# CL Tablesaw Purchased: Craftsman 113.298030



## DIYaholic (Jan 28, 2011)

I have a chance at a Craftsman TS Model 113.298030 for $150.00! Is this saw worth that money, assuming the condition is OK? I'm about to go look at it, just hoping for some feedback, obvious flaws/issues with this saw?

here's a link to the CL add.

Thanks, in advance for the help & info!!


----------



## FreshSawDust (Jan 9, 2012)

I had one a few years older but had belt tension issues, check the pulleys and belt good in several height settings including fully up. Take some boards along and ask to run a couple through it.


----------



## canadianchips (Mar 12, 2010)

These are solid table saws. I have one since 1977. Still using it today ! Their isan after market fence on this one, nice option for some people !


----------



## dkirtley (Mar 11, 2010)

The fence, and mobile base are worth more than that.


----------



## RibsBrisket4me (Jul 17, 2011)

Same era as my saw. It can be srpuced up nice!

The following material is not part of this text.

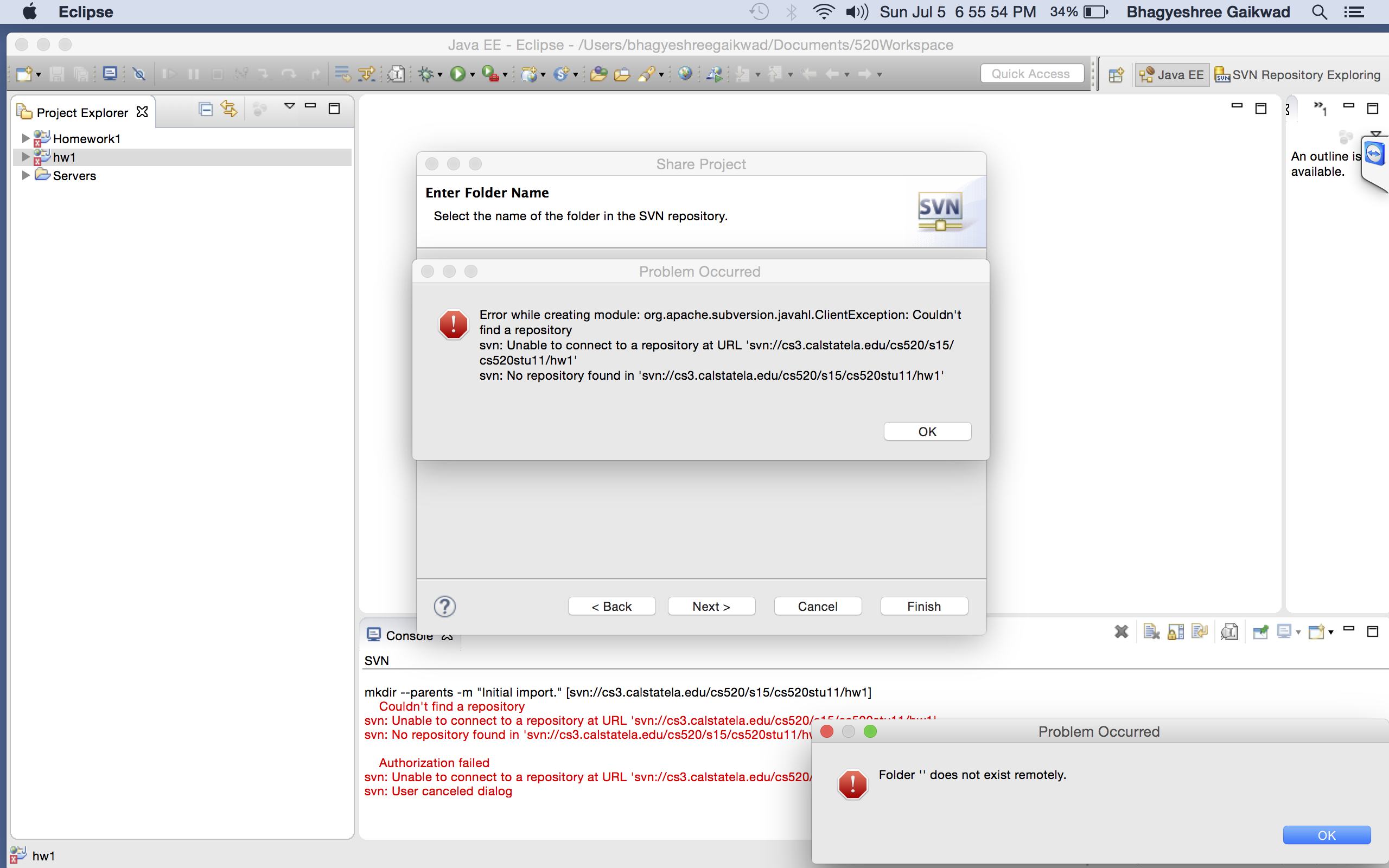Screen dimensions: 1389x868
Task: Expand the Homework1 project tree node
Action: click(x=26, y=138)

Looks like it already has a fence and base upgrade!

See pics of my saw on my link below….it's also a 113.298xxxx series.

LOOKS LIKE A GREAT DEAL!!!!


----------



## RibsBrisket4me (Jul 17, 2011)

I did replace the handwheels with metal ones I got from Sears Parts.


----------



## mechanicalengineer (Sep 27, 2010)

I have 2 saws very similar to this saw. One saw has the stamped metal wings like the saw you are considering and the other saw has cast irn wings. Both of these saws are great saws for the money. I bought one of mine new in the middle seventies and the other used a few years ago. I gave $150 for the used saw and don't think I paid too much. I have seen several of these type saws on Craig's list from $100 to $150 and think that either price would be a bargain.


----------



## DIYaholic (Jan 28, 2011)

Thank you EVERYONE,

I made the purchase & will take possession of the saw tomorrow AM. I got the saw for $125.00. It comes with a Hercu-lift & a Vega fence.

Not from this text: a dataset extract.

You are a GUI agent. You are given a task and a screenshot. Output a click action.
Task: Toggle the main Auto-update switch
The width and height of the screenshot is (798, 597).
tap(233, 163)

Yee Haa!!! I own a REAL table saw!

Again, thanks for the info. I must now look at bullethead's link.

Bye.


----------



## RibsBrisket4me (Jul 17, 2011)

AWESOME BUD!!! ENJOY!!!!!!


----------



## DIYaholic (Jan 28, 2011)

bullethead,
I'm pretty sure I've seen your shop before. I remember wishing my shop could look as impressive and was equipt as nicely. Nice shop "Helper". Wish I had one like that. Oh yeah, I was supposed to be looking at the saw! Lol. Sorry, but you posted those pictures. Your saw looks just like mine (kinda).

Now that I have a real saw, I'm going to have to up my game (& skill level) and start producing projects as nice as yours.


----------



## RibsBrisket4me (Jul 17, 2011)

Thanks for the kind comments about my shop and wife . My wife is a keeper and has always supported this hobby.

That saw can really be tuned up nice. With the model number you can go on Sears Parts and get anything you need. Your fence is already upgraded and that is the biggest thing. The saw really runs smoothly now that I out it on a shop made base.

You got a great deal!


----------



## DIYaholic (Jan 28, 2011)

bullethead,

Thanks for the tips. I haven't downloaded the manual yet; I assume (yeah, I know), that it takes a splitter but no riving knife. Would that be correct? Have you sealed the enclosure or modified your saw for dust collection? I won't ask any more questions, I promise (for now atleast).

One another note. I think I have a little work ahead of me. Not the least of which is getting that saw through & down the bulkhead stairwell into the basement. I will need to clean up the saw, tune/calibrate/adjust, lube/filter/oil change, you know the drill. Anyone want to come over and help! Adult Beverages provided, after the move into the basement!


----------



## waho6o9 (May 6, 2011)

Congratulations on your purchase. When you can change your belt to one of these:

http://www.amazon.com/Powertwist-Power-Twist-V-Belt/dp/B001BQDS8I

Makes a big difference.


----------



## Rick Dennington (Aug 27, 2009)

One thing you might consider after you get the saw set up the way you want it…..a saw station….remove the old spread legs and build a saw cabinet w/ d.c., drawers, etc…..take a look at my blog* "A new look for an old workhorse"....it might give you an idea or two…your saw will thank you for it…..!!!!*


----------



## DIYaholic (Jan 28, 2011)

waho6o9,
That was one of my first thoughts, not out of the womb, just after I first saw the saw!

Rick Dennington,

I have to consider that upgrade! DC is a must & one can't have ANY underutilized space in a small basement shop.

Thanks for the tips guys.


----------



## RibsBrisket4me (Jul 17, 2011)

Randy, other than putting it on the mobile cart, I have not upgraded DC. The back is open, and all the sawdust falls under the saw and on the "top" of the cart, and I just reach in back and vac it out.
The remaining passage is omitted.